Ahem, sorry. Anyway, the video circulated around all the neighborhood kids, and even found itself being passed around the halls of our middle school. I couldn't start a relationship with a girl until I forced her to watch Mallrats. It was not uncommon for my circle of friends to stink palm teachers and throw out random quotes from the movie; "DO IT DOUG!" was popular during assemblies and spirit rallies, and we all joked about how we'd propose to our girlfriends when Jaws popped out of the water on the Universal tour.
We all went to the theater together to see Dogma and Jay and Silent Bob Strikes Back, and discovered Clerks and Chasing Amy, but Mallrats was the gateway Kevin Smith film for us, and it was a phenomenon that swept our 7th, 8th, and 9th grade year.
We finally got burnt out on Mallrats, and in it's place fell the Bill and Ted movies. Although not directly responsible for this movement, I was there during it's conception. After the Wrestlemania 2001 party my friend Adam threw, we journeyed to the video store. One of our group suggested the two Bill and Ted movies, and thusly the new dawn of Bill and Ted's Excellent and Bogus Adventures began. We were of the age where we remembered the previews for B&T:Bogus playing on TV during our Teenage Mutant Ninja Turtles obsessed days, but aside from the humor in seeing Keanu "I'm Neo from the Matrix, whoaaa" Reeve's in an 80's comedy, we really were too young to know much else about them. We watched them both back to back in a time where we were all picking up instruments and trying to put together bands that would crush the current music genre and bring back our heavy metal favorites, so this movie really connected with us. Whereas before we'd call out "DO IT DOUG!" during our spirit rallies and assemblies, we'd now scream "SAN DIMAS HIGH SCHOOL FOOTBALL RULES!"
We'd use the word "Station!" as a replacement for the now uncool "Awesome", "Rad", "Cool", and it's bastard brother "Coo". During heated arguments about why our bands were sucking, it was not uncommon for someone to suggest hiring Eddie Van Halen as a solid solution.
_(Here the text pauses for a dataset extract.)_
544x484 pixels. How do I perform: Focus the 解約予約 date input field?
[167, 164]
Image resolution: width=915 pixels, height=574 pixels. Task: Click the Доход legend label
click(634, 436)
Soon our halls were cluttered with Wyld Stallyns t-shirts. The movies were constantly being rented out; so much so that you'd have a better chance at borrowing it from whoever had it at school than renting it at the video store. The video store had a long waiting list, and classic rentals were 7 days for $2.50. If you had a couch full of change to dig into, you could easily afford a weeks worth of Bill and Ted.
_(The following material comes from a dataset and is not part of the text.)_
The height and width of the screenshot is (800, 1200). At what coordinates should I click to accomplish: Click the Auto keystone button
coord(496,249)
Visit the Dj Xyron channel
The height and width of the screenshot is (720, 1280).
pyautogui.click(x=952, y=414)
Some blame the new and expensive DVD's for killing the weekend rentals. Others chalked it up as a side effect to growing up and having more of an interest in getting a driver's license and a date to Prom...Whatever it was, renting movies and eating junk food with friends was no longer a priority, and we just stopped our familiar rituals. Years after DVD conquered the households of the US, some of my favorite classic rentals can now be found for a mere $7.50 in Grocery stores. I find myself purchasing them and reflecting fondly of the multiple trips I'd take to the video store just to watch the same movies over and over again.